Index Leaf Node Order – How Entries Are Ordered

indexperformance

I am reading the book 'SQL performance explained' and when talking about indeces, it says that databases use doubly linked lists to connect index leaf nodes. Each node is stored in a database block and consists of different index entries.

It then says that the index order is maintained at two levels: one within each leaf node, and also within the different leaf nodes themselves (via the linked list), as you can see in the left side of the picture below.

enter image description here

My question is: I understand the advantages of using a doubly linked list for the blocks so that when inserting new blocks it's easier to maintain the order (it's a matter of moving around some pointers). However, within the block itself, if the order is maintained, how is that performant? Assuming than in a block there are a lot of entries, if one were to insert a new entry in the block, wouldn't that be really unperformant (because there is no data structure such as a doubly linked list).

Best Answer

The performance question you ask is a little more practical than the theory on how this works can answer. (I'm sure there's a Big O notation answer to generalize the performance but I don't know it off the top of my head.)

In practice, most database systems have different configuration options to decide when to split the block of the leaf level nodes. In Microsoft SQL Server for example, this is called Fill Factor. Fill Factor determines how full the leaf level block should be filled with data (ergo how much empty space is left available for future data inserts) on initial creation (or next rebuild of the index) to adjust how often a split operation should occur.

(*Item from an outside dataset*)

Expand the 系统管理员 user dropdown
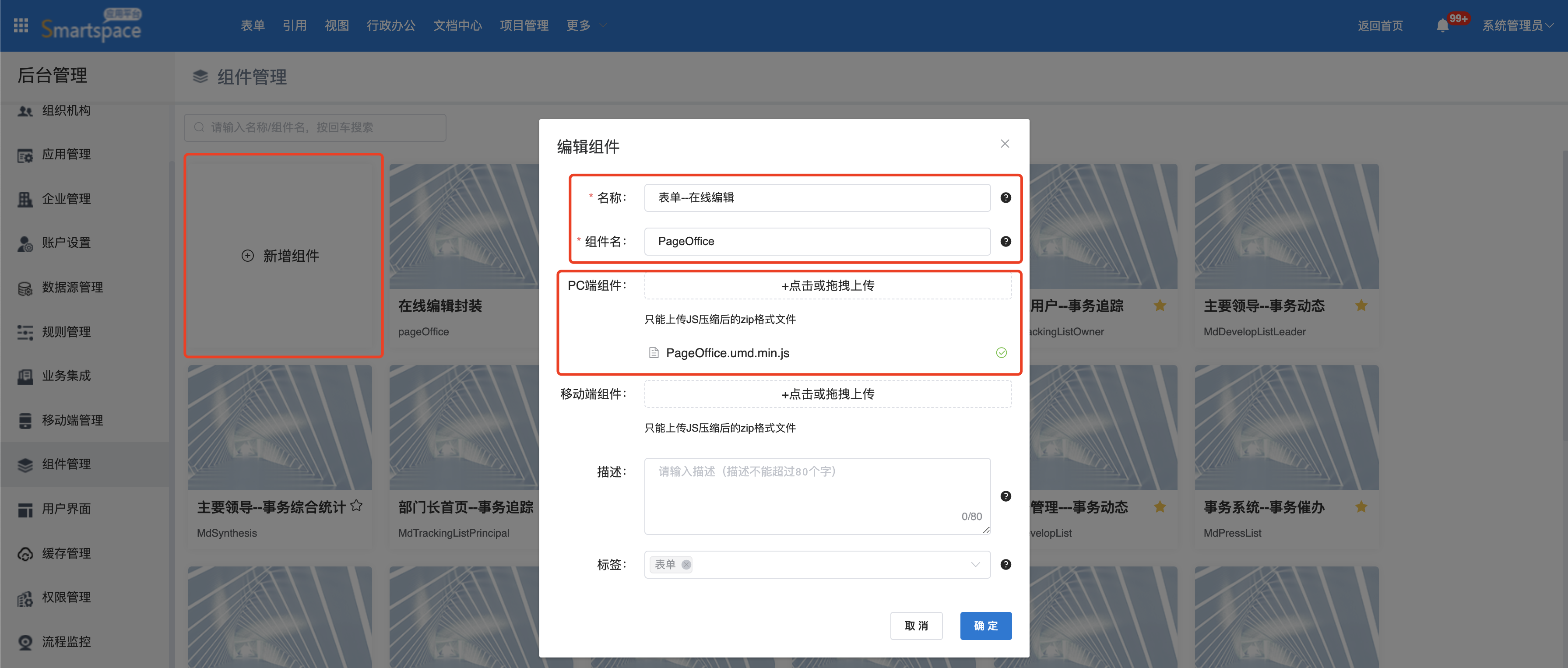Image resolution: width=1568 pixels, height=668 pixels. pyautogui.click(x=1518, y=25)
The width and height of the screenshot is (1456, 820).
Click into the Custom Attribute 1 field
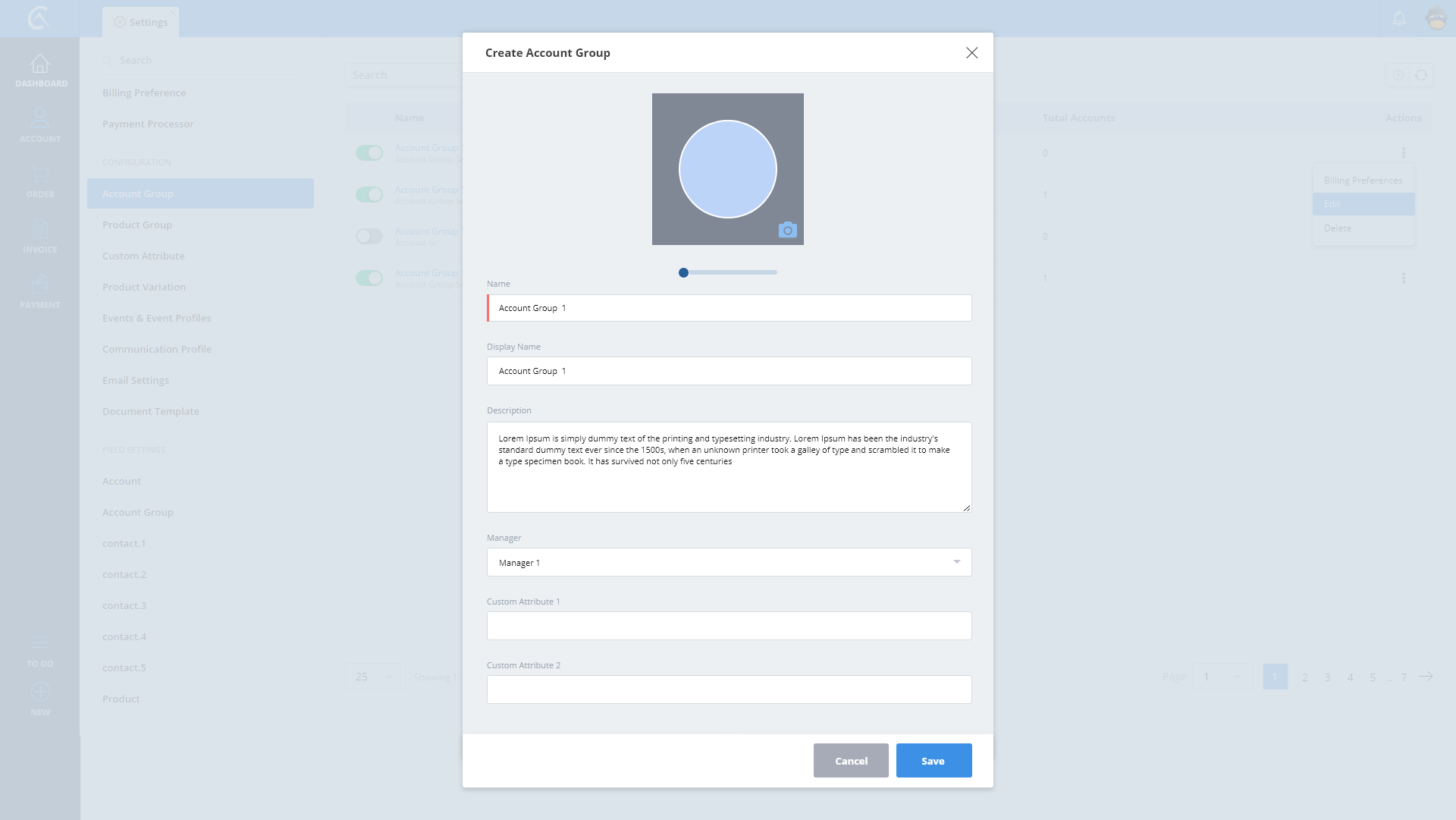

The previously linked article goes into the details, but in short this can be configured anywhere between 1% and 100% (in SQL Server 0% is a faux for 100%) meaning "leave the blocks 99% empty for future inserts" to "fill the block completely", and anywhere in between. This setting will affect performance in various ways, but inevitably a block split event will occur when a block is filled up and this somewhat of a heavier operation.

There is some compensation though, again in Microsoft SQL Server for example, where a small amount of Index Fragmentation occurs during this split events. This allows the split to occur more quickly at the trade-off that the physical ordering of the data may not exactly match the logical ordering of it in the B-Tree. This theoretically can affect performance during the final step of a SELECT query that uses that index, when a leaf node looks up the data page its data is stored in. Though this performance is very negligible in the real world and over time if enough index fragmentation occurs there are ways to fix it such as rebuilding or reorganizing the index.

In summary, yes there is a small amount of a performance hit when blocks need to split but modern database systems have different ways to control how often that occurs such as with the Fill Factor setting in MS SQL Server, and they lessen the performance hit by allowing fragmentation at the negligible tradeoff of querying against the index later on. They also offer ways to compensate for the tradeoffs of these optimizations by providing ways to fix the fragmentation via index rebuilding or reorganizing.